Fast IO for sparse files

Is there a fast way for doing IO sparsely within files? (including kernel-level, unsafe, etc.)

Specifically, I need to write small amounts of data to non-sequential parts of a file. An example use case is writing the transpose of one matrix-file to another target file (or doing it in place, I don't think that matters).

Both the default file writer and buffered file writer get killed on performance with syscall overhead when doing something like this. Also the buffered writer doesn't get any performance benefit since every time a seek is called the buffer is flushed to disk. Linux offers a write_at function and while this does reduce the syscalls by a half, still the timing is dominated by syscalls. And by dominated I mean roughly a 20-100x slowdown compared to doing the operation in memory and then writing the entire buffered contents to disk. For reference, my intended use case is to use this on an SSD where random writes shouldn't be as big of an issue as a spinning disk HDD. I've also tried running the same process on a ramdisk but the benefits were minimal and even that was significantly slower than transposing in memory and then writing. This leads me to believe the syscall overhead is the biggest slowdown.
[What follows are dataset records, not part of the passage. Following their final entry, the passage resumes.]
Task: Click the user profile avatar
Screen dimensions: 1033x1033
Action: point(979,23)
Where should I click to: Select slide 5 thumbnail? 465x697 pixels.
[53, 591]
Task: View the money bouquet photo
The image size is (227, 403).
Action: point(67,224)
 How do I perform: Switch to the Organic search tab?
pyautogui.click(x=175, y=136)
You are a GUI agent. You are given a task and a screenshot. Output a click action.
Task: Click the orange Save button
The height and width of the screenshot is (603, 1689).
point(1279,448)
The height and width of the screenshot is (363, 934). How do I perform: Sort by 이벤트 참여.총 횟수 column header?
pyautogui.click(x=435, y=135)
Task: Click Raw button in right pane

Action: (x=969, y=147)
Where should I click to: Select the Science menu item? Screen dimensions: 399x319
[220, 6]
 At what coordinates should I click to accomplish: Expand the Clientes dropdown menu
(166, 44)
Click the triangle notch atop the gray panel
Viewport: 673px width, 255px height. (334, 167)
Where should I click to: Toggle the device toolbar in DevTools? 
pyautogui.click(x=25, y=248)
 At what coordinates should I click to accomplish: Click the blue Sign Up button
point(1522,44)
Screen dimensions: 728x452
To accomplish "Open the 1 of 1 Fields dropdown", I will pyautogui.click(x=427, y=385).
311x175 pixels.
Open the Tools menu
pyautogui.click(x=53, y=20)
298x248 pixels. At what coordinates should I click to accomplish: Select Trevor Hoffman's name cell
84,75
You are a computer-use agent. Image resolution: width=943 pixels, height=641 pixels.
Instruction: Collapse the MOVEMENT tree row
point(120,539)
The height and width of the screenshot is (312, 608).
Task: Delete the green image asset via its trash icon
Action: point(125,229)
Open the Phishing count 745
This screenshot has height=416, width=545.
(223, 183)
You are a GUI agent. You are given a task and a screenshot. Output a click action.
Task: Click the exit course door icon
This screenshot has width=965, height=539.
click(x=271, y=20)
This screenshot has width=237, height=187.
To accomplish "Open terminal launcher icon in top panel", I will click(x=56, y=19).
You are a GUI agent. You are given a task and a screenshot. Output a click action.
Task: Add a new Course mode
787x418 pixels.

Other alternatives are memmaps, io_urings, or making my own custom transposed-buffer.

  • The custom buffer does help a lot compared to the naive write_at implementation. In this case, I read in a row of the matrix, splice it up and append each element to a column buffer, and after so many rows flush the columns to their respective locations in the output file. Ultimately this gives ~2x speed up over the naive approach.
  • memmap also gives roughly the same performance benefits as the buffered column implementation. I expected this would be much faster since I assumed it could go around syscalls and map directly to the file itself.
  • I haven't yet tried an io_uring since the implementation is more involved than the previous options.

additional evidence

Transposing a matrix is a simplified version of my actual use case. For my actual program I have a flamegraph of the sparse-writing, which shows the computation is dwarfed by the file writes.


This operates over a 1GB file. When I do this in-memory the write barely even shows up on the flamegraph. I can't buffer the entire file to memory since I eventually have to work on files too large to be buffered.

I wrote a similar, dummy test using mmaps and saw similar issues with writing linearly (row-major) and column-major.


the linear_writes and non_linear_writes are the two implementations. In the linear writes, I also calculate the would-be offset to ensure that doesn't affect the timings.

Also this is my first post, let me know if I can make it better or provide more evidence/explanation :).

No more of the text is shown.